==== EXCERPTED RECORDS

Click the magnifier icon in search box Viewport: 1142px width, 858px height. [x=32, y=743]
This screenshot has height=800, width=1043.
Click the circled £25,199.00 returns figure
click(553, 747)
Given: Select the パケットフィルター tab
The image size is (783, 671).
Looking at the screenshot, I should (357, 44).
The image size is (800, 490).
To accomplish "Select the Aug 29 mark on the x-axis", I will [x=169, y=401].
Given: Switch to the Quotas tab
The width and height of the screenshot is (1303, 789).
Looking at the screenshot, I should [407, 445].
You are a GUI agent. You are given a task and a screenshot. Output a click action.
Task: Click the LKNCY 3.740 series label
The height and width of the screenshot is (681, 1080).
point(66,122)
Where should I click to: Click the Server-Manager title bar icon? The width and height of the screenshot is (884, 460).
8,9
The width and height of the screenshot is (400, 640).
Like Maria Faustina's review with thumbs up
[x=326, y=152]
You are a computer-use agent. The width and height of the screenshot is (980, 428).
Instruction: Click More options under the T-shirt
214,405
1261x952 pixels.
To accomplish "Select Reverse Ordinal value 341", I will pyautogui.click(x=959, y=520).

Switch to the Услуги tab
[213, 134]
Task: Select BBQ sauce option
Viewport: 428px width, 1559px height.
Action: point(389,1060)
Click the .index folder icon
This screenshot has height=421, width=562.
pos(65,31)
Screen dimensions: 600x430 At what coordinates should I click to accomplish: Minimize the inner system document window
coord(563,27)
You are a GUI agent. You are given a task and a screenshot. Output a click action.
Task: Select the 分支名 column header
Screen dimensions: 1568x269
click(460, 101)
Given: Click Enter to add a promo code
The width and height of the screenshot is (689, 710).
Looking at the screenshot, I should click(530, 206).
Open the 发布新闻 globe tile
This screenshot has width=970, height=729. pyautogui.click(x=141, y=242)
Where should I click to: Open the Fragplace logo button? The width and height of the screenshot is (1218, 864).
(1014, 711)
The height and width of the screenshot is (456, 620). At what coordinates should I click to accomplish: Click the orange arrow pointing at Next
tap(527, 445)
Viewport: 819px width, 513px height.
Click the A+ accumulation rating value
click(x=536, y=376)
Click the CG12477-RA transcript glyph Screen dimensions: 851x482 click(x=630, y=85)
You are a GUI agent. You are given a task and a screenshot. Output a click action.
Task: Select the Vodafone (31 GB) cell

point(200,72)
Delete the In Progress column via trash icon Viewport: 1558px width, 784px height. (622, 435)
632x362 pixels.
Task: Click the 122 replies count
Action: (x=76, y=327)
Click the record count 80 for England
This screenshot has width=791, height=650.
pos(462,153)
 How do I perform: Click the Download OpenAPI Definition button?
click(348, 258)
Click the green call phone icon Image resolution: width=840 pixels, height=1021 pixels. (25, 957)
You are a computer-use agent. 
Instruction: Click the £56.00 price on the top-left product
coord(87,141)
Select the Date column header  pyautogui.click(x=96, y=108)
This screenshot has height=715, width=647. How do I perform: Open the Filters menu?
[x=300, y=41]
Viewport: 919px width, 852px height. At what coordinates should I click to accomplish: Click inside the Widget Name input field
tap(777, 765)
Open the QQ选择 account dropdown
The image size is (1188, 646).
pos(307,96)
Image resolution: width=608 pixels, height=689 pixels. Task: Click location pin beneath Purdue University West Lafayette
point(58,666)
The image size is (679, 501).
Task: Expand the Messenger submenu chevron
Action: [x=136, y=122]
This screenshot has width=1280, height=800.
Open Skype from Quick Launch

========

AIM OF THE EXERCISE: Respond with nothing but the number of lines in the data above that include the word "will".

EXERCISE RESULT: 2